Socialism is when you nationalize the banks without compensation
When you compensate the banks without nationalization, I think that would be the opposite of socialism. One of the odd things at first about discussion of bailout plans was the lack of actual macro-economic suggestions: the plan in Congress is about giving money to the banks, left-wing critics have suggested giving money to home owners; individual solutions, nothing structural. But it can’t be that structural changes are unthinkable; indeed, they’re kind of obvious, given that, as far as I know, economics departments do still teach macro-economics. David Harvey:
Surely it cannot be lack of imagination. The academy, for example, is full of explorations of the imaginary. In physics the exploration of possible worlds is the norm rather than the exception. In the humanities a fascination with what is called “the imaginary” is everywhere apparent. And the media world that is now available to us has never before been so replete with fantasies and possibilities for collective communication about alternative worlds. Yet none of this seems to impinge upon the terrible trajectory that daily life assumes in the material world around us. (David Harvey, “Possible Urban Worlds,” Megacities, lecture 4, 58)

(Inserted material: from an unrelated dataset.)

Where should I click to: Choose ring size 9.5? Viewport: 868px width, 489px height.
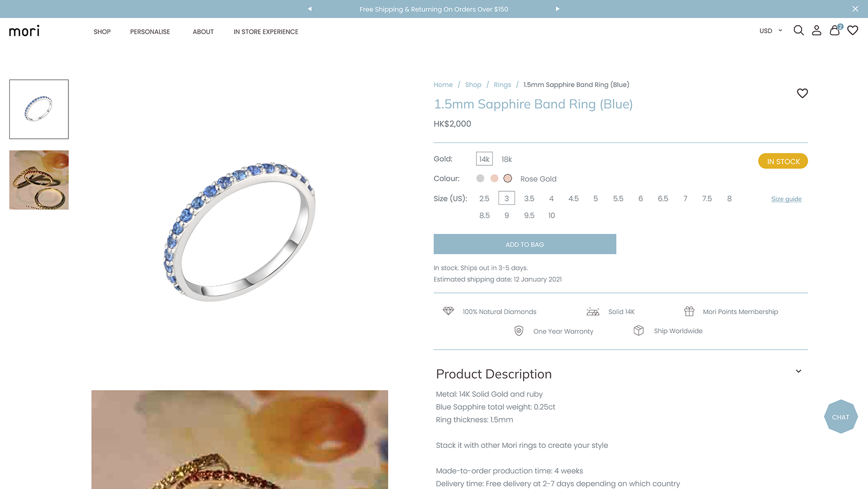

Some people are beginning to talk about structural changes, and yet, they still seem rather vague. Maybe that’s not entirely surprising; as Harvey points out in The Condition of Postmodernity, the specifics of Keynesianism depended on a particular economic arrangement (Fordist mass production) and political forms (including the role of large unions). Part of the reason, I think, why no-one is putting forward substantive proposals for structural changes to the economy is that it’s hard to figure out who the agents of this change would be. It’s not a surprise that liberals are stuck at making appeals to the supposed political will (or lack of it) of the Democrats, but, if not actually surprising, it is disappointing that left-wing activism remains almost entirely at a political level (even successes like Seattle). Is it time for a 21st-century economism? What would that even look like?
Or perhaps Lou Dobbs is right, and the current financial crisis is the result of a judeo-bolshevik conspiracy between ACORN and international bankers.